Rutherford Institute Asks U.S. Supreme Court to Protect Property Rights, Especially as It Relates to Due Process Assurance of ‘Life, Liberty or Property’

WASHINGTON, D.C. — Warning against establishing a precedent that would allow individual property rights to be sacrificed to target the politically weak for the benefit of the powerful, The Rutherford Institute has asked the U.S. Supreme Court to ensure that Americans are not deprived of “life, liberty or property, without due process of law.” In filing an amicus brief with the Supreme Court in Kentner v. City of Sanibel, Institute attorneys argue that the constitutional guarantee to due process requires state and local governments to demonstrate some substantial basis before they can attempt to restrict a homeowner’s property rights. The case revolves around a ruling by the Eleventh Circuit Court of Appeals that upholds a Florida city’s ordinance preventing the owners of oceanfront property from constructing a boat dock on their property, purportedly in an effort to protecting seagrasses, although no evidence was presented to support such a claim.
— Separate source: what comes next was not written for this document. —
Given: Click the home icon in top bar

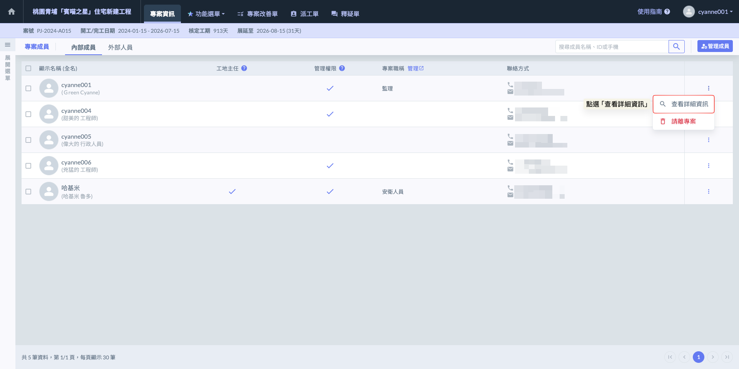Looking at the screenshot, I should coord(12,12).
“Once again, we find ourselves in the inexplicable position of having to contend that the Constitution provides real protections for the property rights of Americans from a governmental bureaucracy intent on asserting its authority,” said John W. Whitehead, president of The Rutherford Institute and author of A Government of Wolves: The Emerging American Police State. “Courts must stand up to those in power and the moneyed interests calling the shots by assuring the guarantee to due process of law is not an empty promise.”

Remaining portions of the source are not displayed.